Ever since Sam Raimi and Peter Jackson made the jump from gross-out horror comedies to gigantic, crowd-pleasing blockbusters, there has been a sense that Hollywood views up-and-coming genre filmmakers as a sort of farm team for big-budget commercial fare. This is, of course, generally depressing; for every Greta Gerwig’s Barbie there’s an Adam Wingard’s Death Note or a Chloe Zhao’s Eternals, films which seemingly extinguish everything that made the director’s early, hungry work so exciting. While it’s always nice to see someone get rewarded for their work with a higher-paying gig, it’s hard not to view this method as a sort of moviemaking catch-and-kill.

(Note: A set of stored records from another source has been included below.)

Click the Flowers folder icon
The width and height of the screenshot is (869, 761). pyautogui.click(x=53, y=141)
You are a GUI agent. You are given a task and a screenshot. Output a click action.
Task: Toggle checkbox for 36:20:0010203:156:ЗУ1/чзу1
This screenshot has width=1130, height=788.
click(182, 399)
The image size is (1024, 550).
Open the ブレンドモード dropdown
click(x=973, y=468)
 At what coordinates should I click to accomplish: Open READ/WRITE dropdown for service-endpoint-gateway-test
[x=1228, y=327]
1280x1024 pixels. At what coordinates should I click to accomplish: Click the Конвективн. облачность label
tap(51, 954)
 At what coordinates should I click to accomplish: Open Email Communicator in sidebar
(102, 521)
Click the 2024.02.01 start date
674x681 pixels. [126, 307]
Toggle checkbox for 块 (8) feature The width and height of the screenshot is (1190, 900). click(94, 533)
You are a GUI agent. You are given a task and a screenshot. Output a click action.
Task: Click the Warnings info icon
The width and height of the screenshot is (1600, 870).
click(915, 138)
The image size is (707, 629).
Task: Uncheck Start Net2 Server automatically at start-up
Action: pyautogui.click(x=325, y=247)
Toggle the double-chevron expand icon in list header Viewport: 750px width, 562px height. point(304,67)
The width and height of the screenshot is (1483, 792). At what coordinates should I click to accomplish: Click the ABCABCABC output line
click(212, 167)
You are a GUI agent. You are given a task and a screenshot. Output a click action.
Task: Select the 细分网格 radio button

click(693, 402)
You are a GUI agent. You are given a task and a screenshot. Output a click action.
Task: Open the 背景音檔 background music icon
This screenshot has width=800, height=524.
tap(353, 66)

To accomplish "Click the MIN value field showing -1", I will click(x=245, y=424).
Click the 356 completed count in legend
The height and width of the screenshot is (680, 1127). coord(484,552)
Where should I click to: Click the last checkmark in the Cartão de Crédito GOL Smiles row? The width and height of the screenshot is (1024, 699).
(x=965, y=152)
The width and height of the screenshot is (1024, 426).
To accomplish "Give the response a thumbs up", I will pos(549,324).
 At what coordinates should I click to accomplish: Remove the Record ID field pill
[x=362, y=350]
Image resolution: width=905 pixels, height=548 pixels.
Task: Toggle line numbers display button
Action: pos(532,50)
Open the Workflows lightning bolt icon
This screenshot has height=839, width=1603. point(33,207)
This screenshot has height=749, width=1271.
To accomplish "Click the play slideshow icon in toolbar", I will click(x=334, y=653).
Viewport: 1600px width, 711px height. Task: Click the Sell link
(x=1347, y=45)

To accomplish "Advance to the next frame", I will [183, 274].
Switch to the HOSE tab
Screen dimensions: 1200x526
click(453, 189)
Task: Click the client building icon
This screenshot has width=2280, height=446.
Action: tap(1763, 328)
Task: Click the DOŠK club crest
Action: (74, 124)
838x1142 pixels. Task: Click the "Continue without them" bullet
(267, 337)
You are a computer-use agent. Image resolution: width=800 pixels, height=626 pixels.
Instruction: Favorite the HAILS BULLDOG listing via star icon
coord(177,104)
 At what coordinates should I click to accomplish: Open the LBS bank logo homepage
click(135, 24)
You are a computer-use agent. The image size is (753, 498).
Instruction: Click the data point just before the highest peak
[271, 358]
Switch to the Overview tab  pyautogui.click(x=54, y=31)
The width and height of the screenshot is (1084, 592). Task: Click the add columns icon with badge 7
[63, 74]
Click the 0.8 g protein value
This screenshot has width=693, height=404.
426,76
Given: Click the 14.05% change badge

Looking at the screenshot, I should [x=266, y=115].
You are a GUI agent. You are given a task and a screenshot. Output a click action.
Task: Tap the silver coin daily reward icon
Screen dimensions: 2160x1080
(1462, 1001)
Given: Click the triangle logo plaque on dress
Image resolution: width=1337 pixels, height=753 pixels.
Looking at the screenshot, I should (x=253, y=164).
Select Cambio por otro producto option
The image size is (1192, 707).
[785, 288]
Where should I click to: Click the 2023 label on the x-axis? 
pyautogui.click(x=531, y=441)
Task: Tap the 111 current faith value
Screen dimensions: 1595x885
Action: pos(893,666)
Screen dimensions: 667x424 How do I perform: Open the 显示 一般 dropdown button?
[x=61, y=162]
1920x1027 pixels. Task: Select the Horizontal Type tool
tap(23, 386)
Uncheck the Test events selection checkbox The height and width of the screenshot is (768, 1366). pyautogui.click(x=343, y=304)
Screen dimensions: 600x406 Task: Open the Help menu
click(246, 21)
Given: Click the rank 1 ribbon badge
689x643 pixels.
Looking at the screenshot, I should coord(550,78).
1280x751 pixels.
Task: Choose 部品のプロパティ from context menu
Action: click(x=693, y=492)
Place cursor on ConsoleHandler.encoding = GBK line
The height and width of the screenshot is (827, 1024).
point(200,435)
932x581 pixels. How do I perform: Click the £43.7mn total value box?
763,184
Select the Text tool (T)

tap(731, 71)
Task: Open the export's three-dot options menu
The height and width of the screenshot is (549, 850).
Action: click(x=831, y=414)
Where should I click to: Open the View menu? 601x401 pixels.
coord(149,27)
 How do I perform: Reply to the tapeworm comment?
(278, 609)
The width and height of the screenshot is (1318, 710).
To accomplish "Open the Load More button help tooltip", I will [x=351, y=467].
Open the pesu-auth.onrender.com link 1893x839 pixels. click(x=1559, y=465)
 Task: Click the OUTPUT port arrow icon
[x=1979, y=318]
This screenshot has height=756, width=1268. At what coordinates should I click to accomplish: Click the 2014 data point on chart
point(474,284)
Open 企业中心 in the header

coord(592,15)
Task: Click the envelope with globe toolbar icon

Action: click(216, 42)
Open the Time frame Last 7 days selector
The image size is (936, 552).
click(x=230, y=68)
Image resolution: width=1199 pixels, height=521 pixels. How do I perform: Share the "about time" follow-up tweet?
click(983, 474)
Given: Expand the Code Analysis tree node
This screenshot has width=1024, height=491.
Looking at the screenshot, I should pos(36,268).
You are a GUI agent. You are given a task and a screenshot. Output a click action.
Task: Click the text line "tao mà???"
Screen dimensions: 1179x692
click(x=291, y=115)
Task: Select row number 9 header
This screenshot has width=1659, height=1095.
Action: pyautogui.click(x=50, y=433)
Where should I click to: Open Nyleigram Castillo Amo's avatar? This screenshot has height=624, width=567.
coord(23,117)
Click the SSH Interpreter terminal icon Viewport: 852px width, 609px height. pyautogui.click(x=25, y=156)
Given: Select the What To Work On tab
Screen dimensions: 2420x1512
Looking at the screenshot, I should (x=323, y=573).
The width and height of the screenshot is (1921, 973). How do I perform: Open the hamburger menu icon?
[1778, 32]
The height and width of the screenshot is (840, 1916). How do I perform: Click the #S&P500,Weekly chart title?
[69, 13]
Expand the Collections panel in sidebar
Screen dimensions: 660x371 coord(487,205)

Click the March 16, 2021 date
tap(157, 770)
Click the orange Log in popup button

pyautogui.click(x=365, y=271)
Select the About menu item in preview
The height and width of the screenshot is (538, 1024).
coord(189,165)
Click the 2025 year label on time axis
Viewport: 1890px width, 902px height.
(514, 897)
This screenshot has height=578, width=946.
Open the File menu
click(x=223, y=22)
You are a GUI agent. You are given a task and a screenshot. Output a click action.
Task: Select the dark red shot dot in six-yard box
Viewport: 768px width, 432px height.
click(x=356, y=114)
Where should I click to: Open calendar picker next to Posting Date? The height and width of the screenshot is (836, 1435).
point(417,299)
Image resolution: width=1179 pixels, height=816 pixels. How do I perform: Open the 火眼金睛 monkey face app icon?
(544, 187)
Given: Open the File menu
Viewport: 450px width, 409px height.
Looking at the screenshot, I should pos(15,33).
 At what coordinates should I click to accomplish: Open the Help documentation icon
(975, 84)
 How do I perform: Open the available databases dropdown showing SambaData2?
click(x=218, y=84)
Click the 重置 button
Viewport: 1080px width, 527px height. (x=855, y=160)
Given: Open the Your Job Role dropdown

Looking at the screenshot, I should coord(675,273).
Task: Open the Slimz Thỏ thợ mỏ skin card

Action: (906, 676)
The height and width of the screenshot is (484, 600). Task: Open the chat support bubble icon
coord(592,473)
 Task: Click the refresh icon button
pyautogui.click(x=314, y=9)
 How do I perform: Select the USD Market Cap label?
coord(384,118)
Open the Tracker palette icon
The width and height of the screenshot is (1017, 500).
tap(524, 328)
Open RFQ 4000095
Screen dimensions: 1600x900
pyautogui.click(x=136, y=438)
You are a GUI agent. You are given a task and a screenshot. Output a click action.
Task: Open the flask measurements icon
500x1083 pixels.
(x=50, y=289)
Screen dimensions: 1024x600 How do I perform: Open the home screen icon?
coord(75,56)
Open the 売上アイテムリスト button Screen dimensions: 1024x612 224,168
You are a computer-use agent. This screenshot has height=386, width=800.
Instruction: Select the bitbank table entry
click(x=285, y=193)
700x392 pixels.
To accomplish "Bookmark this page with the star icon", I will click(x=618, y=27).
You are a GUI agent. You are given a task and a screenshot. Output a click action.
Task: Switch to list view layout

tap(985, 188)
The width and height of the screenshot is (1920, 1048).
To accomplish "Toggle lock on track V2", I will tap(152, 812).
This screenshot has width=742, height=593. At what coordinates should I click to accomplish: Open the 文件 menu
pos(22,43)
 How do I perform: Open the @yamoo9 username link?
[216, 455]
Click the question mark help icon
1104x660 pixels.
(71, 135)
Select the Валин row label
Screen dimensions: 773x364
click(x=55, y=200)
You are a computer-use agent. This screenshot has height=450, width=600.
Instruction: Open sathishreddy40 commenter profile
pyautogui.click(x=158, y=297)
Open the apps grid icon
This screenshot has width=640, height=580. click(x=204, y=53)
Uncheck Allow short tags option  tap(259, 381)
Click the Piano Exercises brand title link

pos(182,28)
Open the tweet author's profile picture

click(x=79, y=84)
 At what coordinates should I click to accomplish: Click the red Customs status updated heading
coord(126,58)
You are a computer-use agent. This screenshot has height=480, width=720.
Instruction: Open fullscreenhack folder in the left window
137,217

Matt Bettinelli-Olpin and Tyler Gillett, the directing partnership known professionally as Radio Silence, burst onto the scene in 2019 with the twisty-turny horror comedy Ready or Not. I adored that film’s combination of Haunted Mansion ambience and eat-the-rich satire, and was very excited to see what the duo would do next. All too predictably, that turned out to be the Scream franchise, and while Radio Silence’s back-to-back entries were decent (I quite liked the first one; the second was fine, but fell into the classic Scream sequel trap of running out of genre cliches on which to comment), it was hard not to wish for a proper follow-up to their breakthrough. Thankfully, the pair dodged the bullet that became Scream’s ill-fated seventh installment and are back on their home turf. Their new film, Abigail, while lacking some of the punch of Ready or Not, feels much more like a successor to that film than either of the team’s last two films. It’s good to have them back.
Abigail begins as a fairly straightforward heist picture. A team of criminals are dispatched by the ever-shadowy Giancarlo Esposito to kidnap the titular eleven-year-old ballerina and hold her overnight in a big, spooky mansion. They don’t know who she is, but they are assured that her father is powerful enough to furnish the $50 million for her return. They also don’t know anything about each other beyond their Rat Pack-themed pseudonyms: Dan Stevens’ tough-talking leader is “Frank,” Angus Cloud’s marble-mouthed wheel-man is “Dean,” Kathryn Newton’s valley-girl hacker is “Sammy,” and so forth. Our heroine is “Joey,” played by fellow Scream 7 refugee Melissa Barrera, the designated handler of their young charge (this has to count as the greatest compliment paid to Joey Bishop in over half a century). The more Joey makes small talk with young Abigail, however, the more she begins to suspect that their little pack has been led directly into a trap. Ordinarily this is the part where I’d play coy about spoilers, but since the trailers are pretty open about the film’s hook: Abigail is a pint-sized vampire, and our band of thieves need to find a way out of the house with all their blood still inside their bodies.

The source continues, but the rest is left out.